Give the number of lines in this listing that contain the word "pixels", and nothing else.
Excerpted records Start Marker
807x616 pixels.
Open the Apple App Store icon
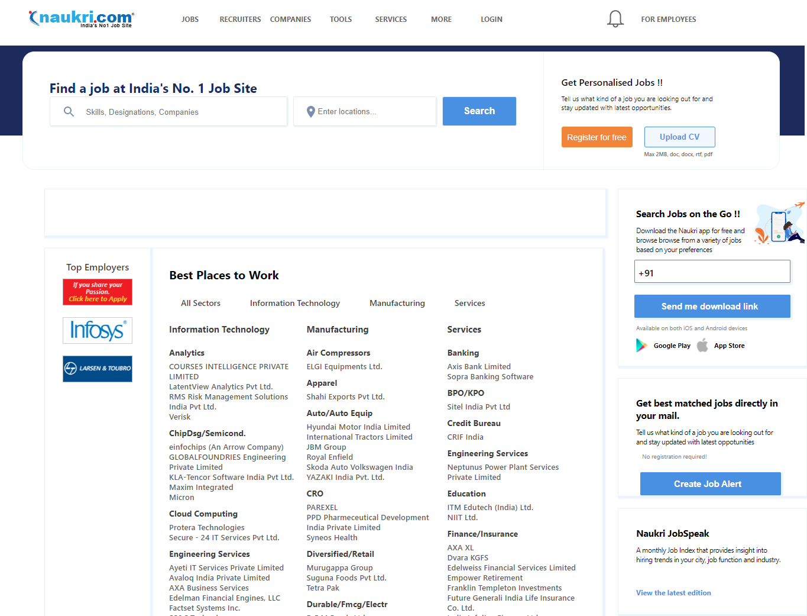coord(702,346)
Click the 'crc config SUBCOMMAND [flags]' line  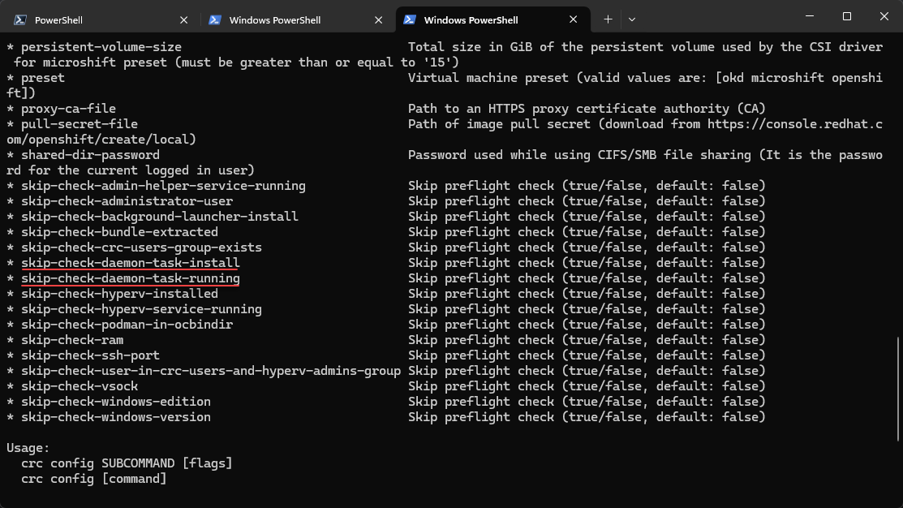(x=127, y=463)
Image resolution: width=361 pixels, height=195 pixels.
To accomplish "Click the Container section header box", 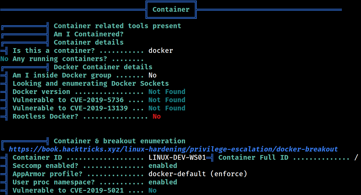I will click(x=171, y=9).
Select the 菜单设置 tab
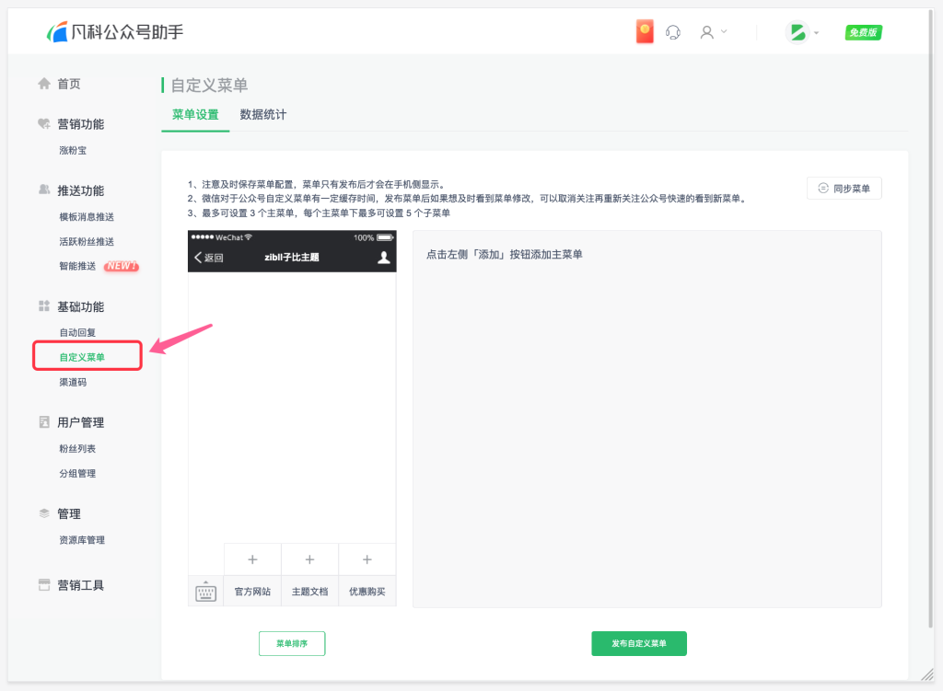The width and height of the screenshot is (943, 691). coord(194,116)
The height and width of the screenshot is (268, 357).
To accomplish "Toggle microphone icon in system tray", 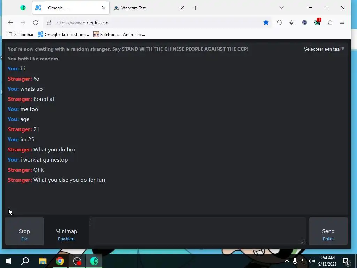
Excerpted records End Marker
Task solution. 2